We were lucky, the day was perfect for climbing. High clouds that neither dropped moisture nor obscured visibility. They simply kept things cool and held thirst at bay. I got the chimney pitch and despite worrying overmuch about it, found it too easy (just when it was getting interesting, I reached over the lip of the chockstone and it was over!). From here, the climb followed a gully for several pitches, with helpful trees as belay anchors. The bird’s-eye view improved, and we saw parties approaching the climb far below. Also two dogs chasing their owner who skied playfully ahead. Somewhere in here we saw a big avalanche caused by a large cornice fall. It took out many trees in the basin where we camped. John had picked a good spot for us, free from such worries by the nature of the slope and what lay above!

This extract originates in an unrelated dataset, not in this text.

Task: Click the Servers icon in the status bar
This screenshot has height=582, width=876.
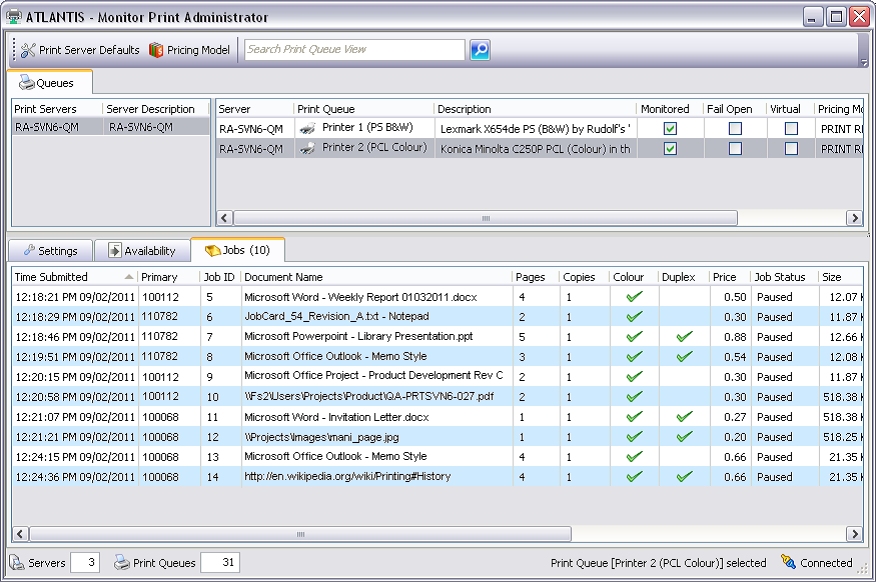Action: 15,562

Steve and I were still alone on the route as we crossed the last difficulty, an exposed friction hand traverse along a 15 foot slab. A controversial bolt protects the move, and apparently angry climbers have removed it in the past, feeling that it makes the route too easy. Whatever! We clipped it, but we wouldn’t have been disturbed had it not been there either.

Some exposed scrambling led to the summit, where we plopped down, loosened our shoes and bundled up, determined to enjoy the view for at least an hour, rather than being all in a huff, and not getting our full money’s worth, as it were! Our patience was rewarded, as we had time to sit and enjoy the view from many different vantage spots, talking about future climbs on Cutthroat Peak across the highway, Silver Star Mountain, Kangaroo Ridge and the Wine Spires.

Steve found an enormous colony of ladybugs on the 8200 foot summit! There were thousands of them huddled in cracks, protected from the wind. Now we know these excellent creatures come from high mountaintops, like prophets! Listen to what they have to say…

A mottled ptarmigan visited each of the 5 nearby summits in turn, lingering near us for a long while. We thought he’d go to work on the colony, but he left them be. Not ripe yet?

Finally, we saw climbers approaching, and decided to head down to avoid a bottleneck. Just as we did this, the wind picked up and it started raining again. We waited for a guided group of 6 to cross the friction slab, then waited for another guided group to climb a small gully we needed to rappel. Very happy to be on our way down, rather than up like them, we were amused by a threesome who sang as they climbed upward into the wind. This bit of irreverent fun lightened our spirits, and we continued swiftly down on several rappels.

I made the last rappel, and heard Steve shout “Rock!” Foolishly looking up, I saw a brown blur speeding towards me. I quickly hunkered down under my helmet, preparing for impact! An angel was nearby, for the rock struck a tree just to my left. Again Steve shouted, and this time I ran from the face as fast as possible, not even hearing an impact. When I told Steve about the near miss, he shouted up to the guided party above to quit knocking rocks down for just two minutes until we were both clear. They didn’t answer, but the rockfall stopped. Safely away from the wall, we somewhat shakily made our traditional congratulatory handshakes!

Special thanks to John for making our beautiful camp, and doing all the driving.